As he has the previous two state legislative sessions, Senator Lew Frederick of Portland will likely sponsor in 2025 a Black reparations bill. It’ll call legislators to respond to the legacy of seventy-five years of state-sanctioned slavery and a century of state-sanctioned racial discrimination and segregation. States like California and New York and cities like Providence, Rhode Island and Asheville, North Carolina are modeling how to explore the coupled history of Black disadvantage and white advantage. 2025 is the year Oregon should follow those models and pass a bill funding a commission to study Black reparations.

My support for reparations was recently boosted by a comparison of personal genealogical evidence and typical Black American experience.

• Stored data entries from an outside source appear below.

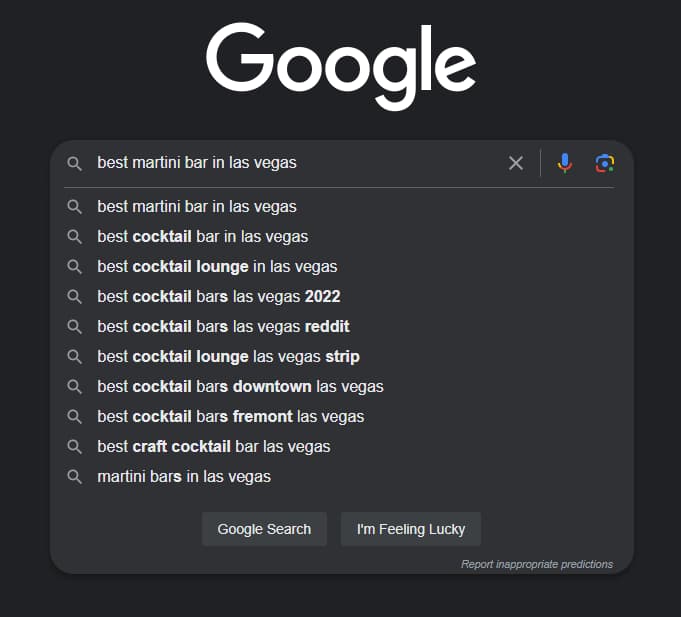Click the magnifier icon in search box
This screenshot has height=617, width=681.
(x=74, y=163)
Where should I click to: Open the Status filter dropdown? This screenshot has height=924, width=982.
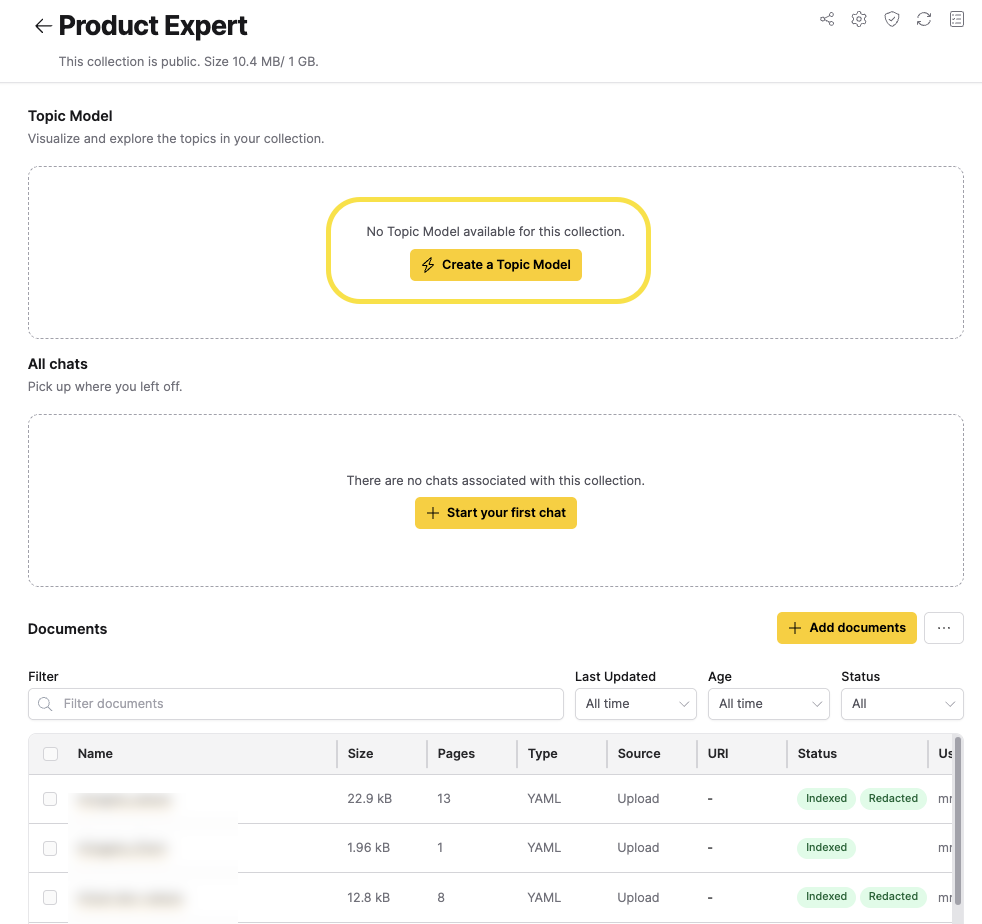click(x=902, y=704)
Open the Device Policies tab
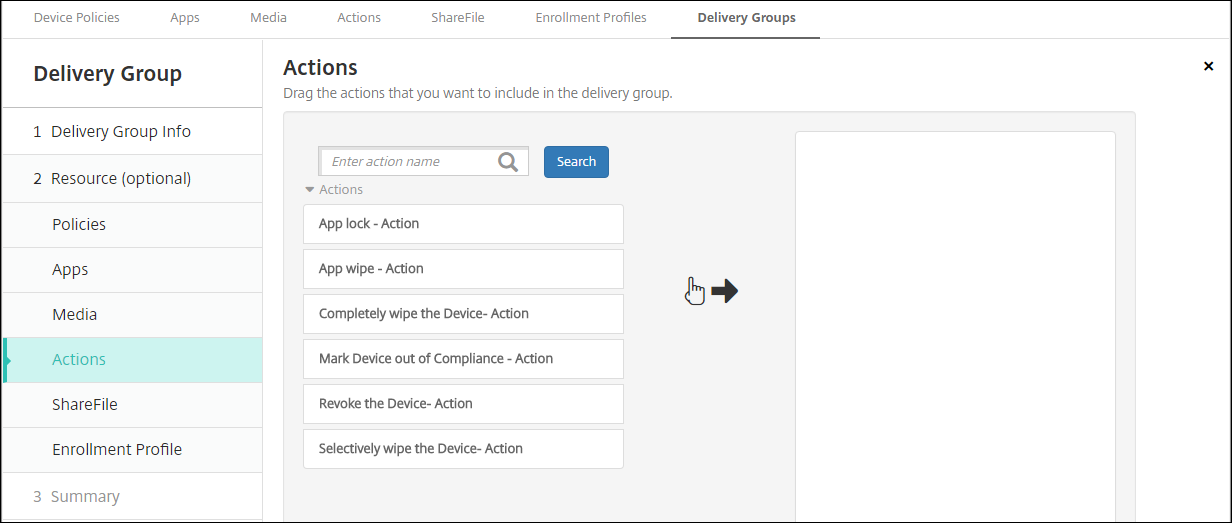This screenshot has width=1232, height=523. [x=76, y=18]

My 3rd great-grandfather, John Harris, was born in 1782 in Providence, Rhode Island. Sometime after marrying Esther White the newlyweds embraced their freedom to travel and migrated 700 miles to Michigan to create a new life. In contrast, free, voluntary travel didn’t exist for the enslaved. Furthermore, migration, or any sort of extensive travel for free Blacks and all Blacks after Emancipation, was uncommon until the early 20th century as strange routes and unfamiliar destinations too frequently greeted Black travelers with white hostility and violence.

Another 3rd great-grandfather, Cranston Allen, born in 1819 in New York, farmed in Iowa before taking advantage of the Homestead Act of 1862. The Act allowed Americans to claim, for a nominal fee, as much as 160 acres in western states, which he did in 1870 in Nevada. The Act benefited 1.6 million intrepid farmers. One organization recently deemed the Act to be the most significant Congressional act in support of the middle class over the nation’s first 140 years. In contrast, very few Black Americans chose the homesteading risk. Likely as few as 1% of Homestead applicants were Black as too few had the financial resources and social capital necessary to develop a thriving farm on 160 acres in five years’ time. And again, there was always the threat of hostile white neighbors.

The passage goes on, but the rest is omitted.